--- Exercise directions ---
Sort through the material below and copy each line with "agent".

○ ○ ○

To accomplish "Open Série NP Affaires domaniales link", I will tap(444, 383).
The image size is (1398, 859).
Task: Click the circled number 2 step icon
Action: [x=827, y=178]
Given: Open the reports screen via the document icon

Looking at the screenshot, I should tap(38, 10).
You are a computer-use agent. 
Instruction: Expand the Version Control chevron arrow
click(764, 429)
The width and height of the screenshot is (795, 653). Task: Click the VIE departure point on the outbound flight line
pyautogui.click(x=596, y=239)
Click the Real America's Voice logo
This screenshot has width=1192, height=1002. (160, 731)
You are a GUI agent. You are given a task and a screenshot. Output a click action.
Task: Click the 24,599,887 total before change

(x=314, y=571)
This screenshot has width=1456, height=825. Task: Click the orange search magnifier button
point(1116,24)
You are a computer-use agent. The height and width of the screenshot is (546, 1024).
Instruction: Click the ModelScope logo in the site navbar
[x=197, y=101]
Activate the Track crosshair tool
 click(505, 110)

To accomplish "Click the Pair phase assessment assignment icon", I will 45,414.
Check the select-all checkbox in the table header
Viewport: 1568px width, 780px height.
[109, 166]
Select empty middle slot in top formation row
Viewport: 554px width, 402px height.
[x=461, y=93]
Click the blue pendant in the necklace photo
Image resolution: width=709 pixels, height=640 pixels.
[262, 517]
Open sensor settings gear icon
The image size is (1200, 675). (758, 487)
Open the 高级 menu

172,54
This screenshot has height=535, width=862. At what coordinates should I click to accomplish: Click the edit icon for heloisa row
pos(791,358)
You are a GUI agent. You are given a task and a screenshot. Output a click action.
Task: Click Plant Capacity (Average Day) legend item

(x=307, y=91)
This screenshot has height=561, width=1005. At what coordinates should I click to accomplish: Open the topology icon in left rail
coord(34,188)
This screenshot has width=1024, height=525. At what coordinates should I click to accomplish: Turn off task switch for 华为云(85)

○ ○ ○

--- Response box ---
You are a computer-use agent. 
You are a GUI agent. You are given a task and a screenshot. Output a click action.
You are a computer-use agent. The height and width of the screenshot is (546, 1024).
You are a GUI agent. You are given a task and a screenshot. Output a click action.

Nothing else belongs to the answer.